Amin el-Husseini, der Mufti von Jerusalem ist eine der schillerndsten Figuren des 20. Jahrhunderts. Vor allem ist er einer der Wichtigsten für die Araber. Und wie kaum eine andere Persönlichkeit aus der arabischen Welt ist er mit der deutschen Geschichte verwoben. Schon zu seinen Lebzeiten galt er als Legende, verehrt und bewundert von seinen Landsleuten, verachtet und bekämpft von seinen Feinden, auch von seinen Gegnern aus der arabischen und muslimischen Kultur. Sechzehn Jahre lang war el-Husseini das religiöse Oberhaupt der palästinensischen Muslime, dreißig Jahre ihr politischer Führer und lange Zeit auch der politische Repräsentant der arabischen Welt. Und so unwahrscheinlich es sich heute anhört, er war offenbar auch in Deutschland populär. Man kannte ihn.
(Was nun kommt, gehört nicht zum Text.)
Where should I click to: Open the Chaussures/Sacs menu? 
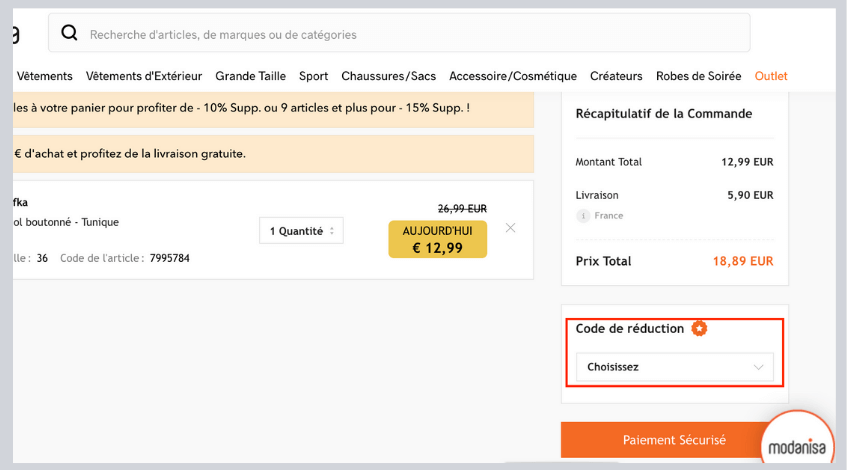click(388, 76)
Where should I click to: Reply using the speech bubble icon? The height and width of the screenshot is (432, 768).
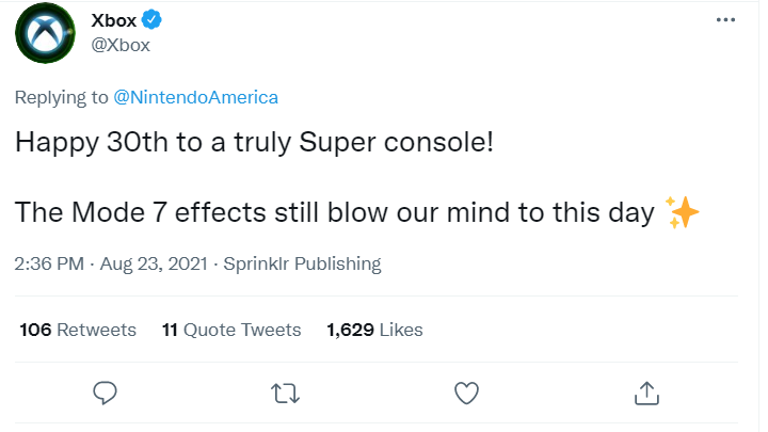106,392
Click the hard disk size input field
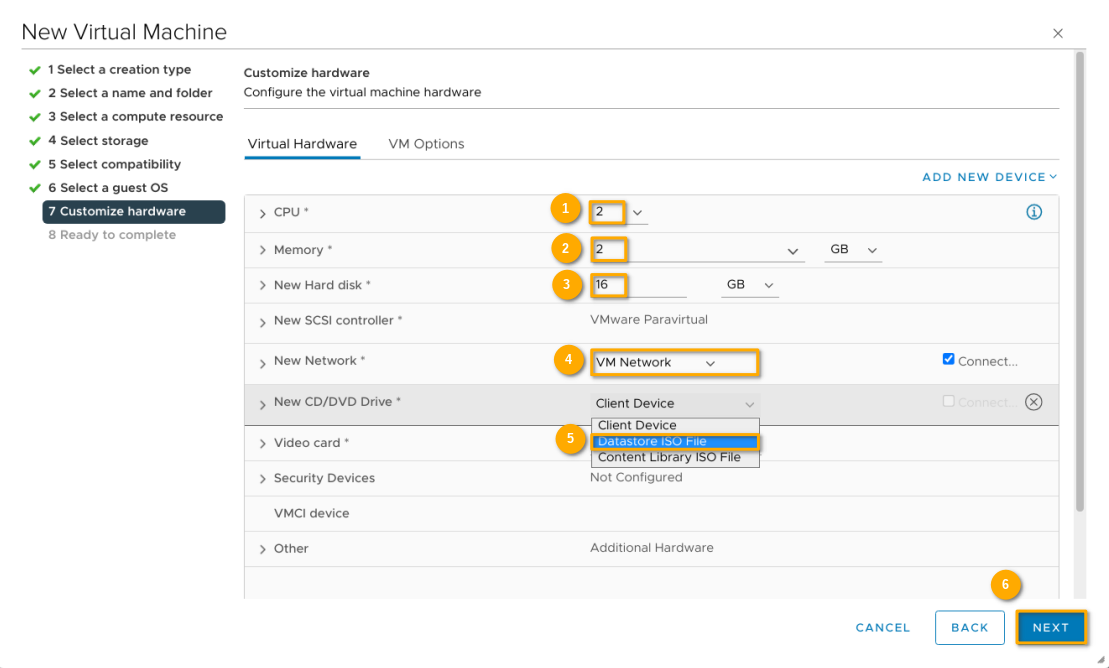This screenshot has height=668, width=1109. tap(638, 285)
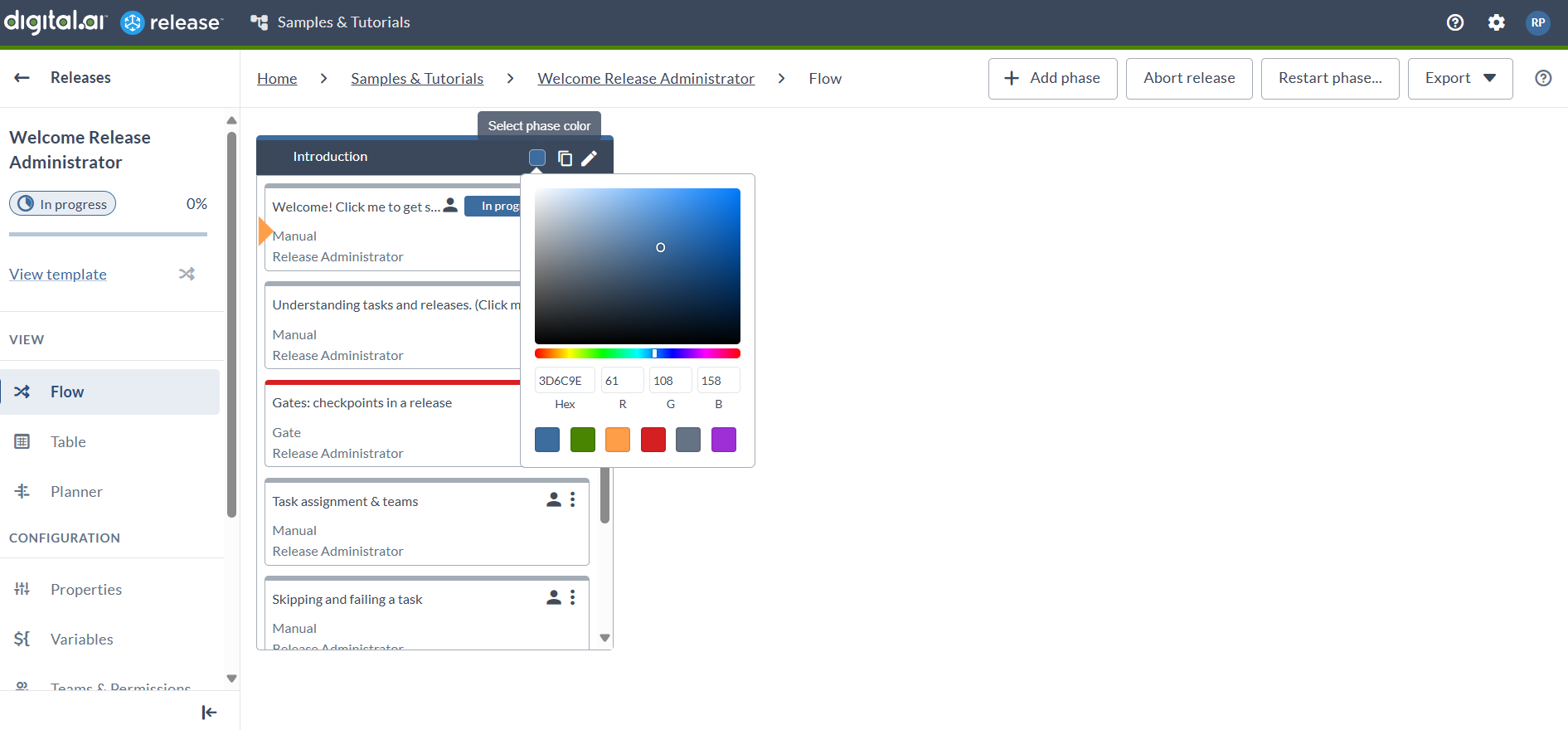Screen dimensions: 1568x730
Task: Click the pencil edit phase icon
Action: click(x=589, y=158)
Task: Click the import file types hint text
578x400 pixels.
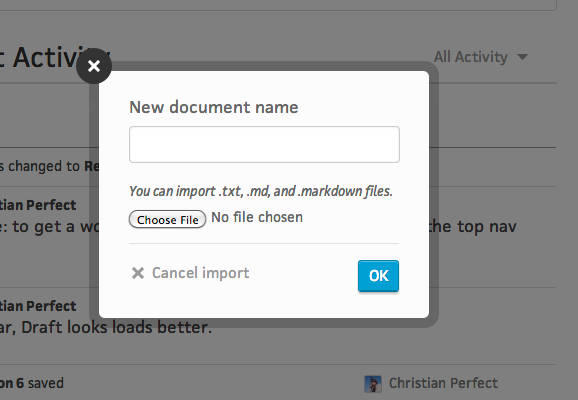Action: (261, 191)
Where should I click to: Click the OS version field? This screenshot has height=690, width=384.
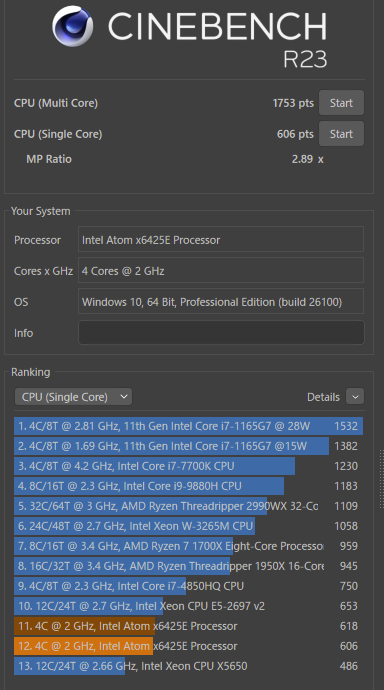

Vier Jahre lang von 1941 – 45 lebte der Araberführer in der Reichshauptstadt, war eng mit der Staatsmacht verbunden, hatte Freunde bis in die höchsten Kreise des Regimes. Der Araber in Berlin hat das verbrecherische System ideologisch und politisch gestützt und verteidigt, skrupellos und verbohrt wie ein Nazi. Seine enge Verbundenheit und vielseitige Zusammenarbeit mit den Nationalsozialisten hatte vor allem eine Grundlage: den Judenhass. Die Beziehung zwischen dem Mufti und den Nazis ist kurios, und sie erzählt eine bis heute unbekannte Geschichte des Dritten Reiches.